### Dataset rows
** Begin **

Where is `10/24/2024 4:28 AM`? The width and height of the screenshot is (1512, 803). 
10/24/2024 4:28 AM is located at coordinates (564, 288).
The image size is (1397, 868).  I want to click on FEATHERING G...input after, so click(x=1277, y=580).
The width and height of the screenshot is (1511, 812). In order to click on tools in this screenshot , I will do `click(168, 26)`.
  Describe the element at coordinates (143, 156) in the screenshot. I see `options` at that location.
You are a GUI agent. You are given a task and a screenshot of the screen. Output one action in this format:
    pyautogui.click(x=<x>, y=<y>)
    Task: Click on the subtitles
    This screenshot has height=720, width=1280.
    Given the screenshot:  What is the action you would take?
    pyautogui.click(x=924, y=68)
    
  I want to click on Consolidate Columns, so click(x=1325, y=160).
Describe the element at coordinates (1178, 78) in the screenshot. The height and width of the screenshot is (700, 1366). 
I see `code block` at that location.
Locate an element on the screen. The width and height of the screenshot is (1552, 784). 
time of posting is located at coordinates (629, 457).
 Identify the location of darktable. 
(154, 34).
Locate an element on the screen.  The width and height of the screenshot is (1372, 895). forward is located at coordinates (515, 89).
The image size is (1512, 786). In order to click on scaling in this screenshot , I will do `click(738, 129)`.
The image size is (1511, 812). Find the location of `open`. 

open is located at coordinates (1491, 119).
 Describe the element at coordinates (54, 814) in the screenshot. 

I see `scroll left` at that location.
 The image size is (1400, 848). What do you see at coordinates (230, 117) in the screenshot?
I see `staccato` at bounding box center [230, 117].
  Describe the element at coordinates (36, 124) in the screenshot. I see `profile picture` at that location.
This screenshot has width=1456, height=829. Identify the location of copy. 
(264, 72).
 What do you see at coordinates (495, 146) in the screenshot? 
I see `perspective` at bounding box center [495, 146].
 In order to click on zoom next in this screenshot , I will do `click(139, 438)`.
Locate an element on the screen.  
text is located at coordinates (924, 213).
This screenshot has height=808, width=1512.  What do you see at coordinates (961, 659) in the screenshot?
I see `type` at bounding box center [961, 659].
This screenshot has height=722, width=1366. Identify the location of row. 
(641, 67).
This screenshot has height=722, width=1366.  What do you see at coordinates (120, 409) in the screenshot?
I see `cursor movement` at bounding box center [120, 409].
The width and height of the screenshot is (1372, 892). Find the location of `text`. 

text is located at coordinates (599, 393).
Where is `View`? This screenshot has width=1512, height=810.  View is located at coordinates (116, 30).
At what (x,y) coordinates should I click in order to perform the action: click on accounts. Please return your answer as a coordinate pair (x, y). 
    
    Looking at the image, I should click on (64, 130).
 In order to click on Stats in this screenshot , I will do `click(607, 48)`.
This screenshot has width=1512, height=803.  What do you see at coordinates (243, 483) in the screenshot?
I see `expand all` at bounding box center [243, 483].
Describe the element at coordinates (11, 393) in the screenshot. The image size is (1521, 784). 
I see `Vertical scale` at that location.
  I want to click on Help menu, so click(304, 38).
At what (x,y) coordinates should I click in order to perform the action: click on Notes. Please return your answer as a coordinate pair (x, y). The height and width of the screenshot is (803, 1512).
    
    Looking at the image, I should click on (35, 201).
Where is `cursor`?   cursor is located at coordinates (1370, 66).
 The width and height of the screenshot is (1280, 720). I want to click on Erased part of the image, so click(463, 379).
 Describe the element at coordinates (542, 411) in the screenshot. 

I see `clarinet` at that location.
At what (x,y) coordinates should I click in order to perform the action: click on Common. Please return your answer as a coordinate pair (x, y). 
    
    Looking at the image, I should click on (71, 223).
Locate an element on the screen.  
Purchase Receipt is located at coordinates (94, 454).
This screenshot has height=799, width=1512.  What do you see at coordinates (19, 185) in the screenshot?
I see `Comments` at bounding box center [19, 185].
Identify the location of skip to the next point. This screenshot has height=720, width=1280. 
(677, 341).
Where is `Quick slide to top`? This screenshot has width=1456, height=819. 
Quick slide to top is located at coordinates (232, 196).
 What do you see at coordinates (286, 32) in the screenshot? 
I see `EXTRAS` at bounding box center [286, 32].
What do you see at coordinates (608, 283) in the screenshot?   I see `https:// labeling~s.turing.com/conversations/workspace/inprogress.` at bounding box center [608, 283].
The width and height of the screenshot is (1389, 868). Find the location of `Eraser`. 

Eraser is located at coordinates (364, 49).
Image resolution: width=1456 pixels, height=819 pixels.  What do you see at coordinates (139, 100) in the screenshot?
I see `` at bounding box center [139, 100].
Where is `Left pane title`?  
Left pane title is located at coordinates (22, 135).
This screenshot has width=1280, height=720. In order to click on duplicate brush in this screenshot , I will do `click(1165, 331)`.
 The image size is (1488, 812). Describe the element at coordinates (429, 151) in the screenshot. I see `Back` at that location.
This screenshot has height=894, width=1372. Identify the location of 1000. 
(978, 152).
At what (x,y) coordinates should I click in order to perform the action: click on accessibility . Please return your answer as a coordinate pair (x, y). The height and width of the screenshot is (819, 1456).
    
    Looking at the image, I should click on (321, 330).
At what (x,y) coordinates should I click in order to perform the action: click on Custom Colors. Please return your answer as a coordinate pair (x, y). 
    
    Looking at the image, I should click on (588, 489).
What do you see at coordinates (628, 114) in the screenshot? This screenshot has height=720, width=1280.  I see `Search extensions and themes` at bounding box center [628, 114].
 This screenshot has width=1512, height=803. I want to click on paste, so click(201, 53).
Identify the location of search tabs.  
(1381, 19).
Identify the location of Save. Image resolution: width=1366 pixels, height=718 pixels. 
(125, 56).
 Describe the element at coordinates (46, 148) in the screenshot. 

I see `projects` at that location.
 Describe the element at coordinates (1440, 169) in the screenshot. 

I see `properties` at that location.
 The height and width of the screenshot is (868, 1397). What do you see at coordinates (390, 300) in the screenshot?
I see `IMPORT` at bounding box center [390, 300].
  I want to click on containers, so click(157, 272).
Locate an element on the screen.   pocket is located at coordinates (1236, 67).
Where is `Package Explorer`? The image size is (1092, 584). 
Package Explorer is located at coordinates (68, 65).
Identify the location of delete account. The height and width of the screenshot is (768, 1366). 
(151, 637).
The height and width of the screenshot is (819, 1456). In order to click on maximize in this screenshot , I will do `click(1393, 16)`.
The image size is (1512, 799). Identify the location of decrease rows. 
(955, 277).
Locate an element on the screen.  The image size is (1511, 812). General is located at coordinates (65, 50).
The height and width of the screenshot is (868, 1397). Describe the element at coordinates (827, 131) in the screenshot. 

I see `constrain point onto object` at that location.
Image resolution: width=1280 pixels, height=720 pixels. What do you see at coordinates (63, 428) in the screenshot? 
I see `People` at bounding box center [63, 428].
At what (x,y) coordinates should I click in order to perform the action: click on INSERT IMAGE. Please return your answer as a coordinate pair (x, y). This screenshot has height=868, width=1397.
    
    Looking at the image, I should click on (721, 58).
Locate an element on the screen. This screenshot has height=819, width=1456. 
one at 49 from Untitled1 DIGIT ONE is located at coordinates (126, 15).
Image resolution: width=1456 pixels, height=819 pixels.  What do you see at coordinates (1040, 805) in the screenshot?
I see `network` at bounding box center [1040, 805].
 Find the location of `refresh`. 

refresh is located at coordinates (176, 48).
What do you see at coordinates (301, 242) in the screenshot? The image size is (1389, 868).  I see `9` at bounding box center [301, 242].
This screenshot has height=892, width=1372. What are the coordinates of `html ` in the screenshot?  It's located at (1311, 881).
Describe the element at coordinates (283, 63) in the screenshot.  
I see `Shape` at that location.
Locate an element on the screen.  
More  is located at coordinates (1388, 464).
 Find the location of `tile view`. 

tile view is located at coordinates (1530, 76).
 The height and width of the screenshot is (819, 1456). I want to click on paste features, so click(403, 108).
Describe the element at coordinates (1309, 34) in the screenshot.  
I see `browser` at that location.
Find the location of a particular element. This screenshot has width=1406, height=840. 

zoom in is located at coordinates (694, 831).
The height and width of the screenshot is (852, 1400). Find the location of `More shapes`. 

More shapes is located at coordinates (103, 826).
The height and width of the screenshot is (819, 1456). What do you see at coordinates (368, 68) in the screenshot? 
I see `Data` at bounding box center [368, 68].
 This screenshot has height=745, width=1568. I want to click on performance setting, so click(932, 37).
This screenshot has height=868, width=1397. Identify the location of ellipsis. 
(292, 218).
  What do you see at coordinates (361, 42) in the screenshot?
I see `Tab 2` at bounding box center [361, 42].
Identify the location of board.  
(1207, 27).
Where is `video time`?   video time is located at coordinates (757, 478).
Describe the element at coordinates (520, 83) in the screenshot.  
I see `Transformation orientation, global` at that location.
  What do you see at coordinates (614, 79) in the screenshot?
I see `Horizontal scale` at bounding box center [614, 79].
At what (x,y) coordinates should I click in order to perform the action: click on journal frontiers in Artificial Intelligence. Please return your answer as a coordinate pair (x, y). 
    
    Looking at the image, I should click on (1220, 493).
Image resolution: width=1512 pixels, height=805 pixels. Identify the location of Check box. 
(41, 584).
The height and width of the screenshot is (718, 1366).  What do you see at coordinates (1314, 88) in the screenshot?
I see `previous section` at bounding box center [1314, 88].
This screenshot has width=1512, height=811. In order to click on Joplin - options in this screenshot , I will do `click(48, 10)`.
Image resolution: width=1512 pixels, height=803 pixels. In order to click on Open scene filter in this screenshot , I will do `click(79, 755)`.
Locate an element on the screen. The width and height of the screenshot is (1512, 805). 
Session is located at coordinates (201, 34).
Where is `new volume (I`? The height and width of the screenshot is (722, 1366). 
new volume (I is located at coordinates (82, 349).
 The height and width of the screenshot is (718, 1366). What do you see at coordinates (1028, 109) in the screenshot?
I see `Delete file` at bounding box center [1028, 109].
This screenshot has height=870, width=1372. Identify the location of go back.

** End **

### OBJECTIVE
Please rewrite the dataset rows above, starting at the line that contains "Find the location of a" and ending at the line that contains "More shapes is", replacing "particular" with "specific" and leaving everything else unchanged.

### RESULT OF THIS TASK
Find the location of a specific element. This screenshot has width=1406, height=840. 

zoom in is located at coordinates (694, 831).
The height and width of the screenshot is (852, 1400). Find the location of `More shapes`. 

More shapes is located at coordinates (103, 826).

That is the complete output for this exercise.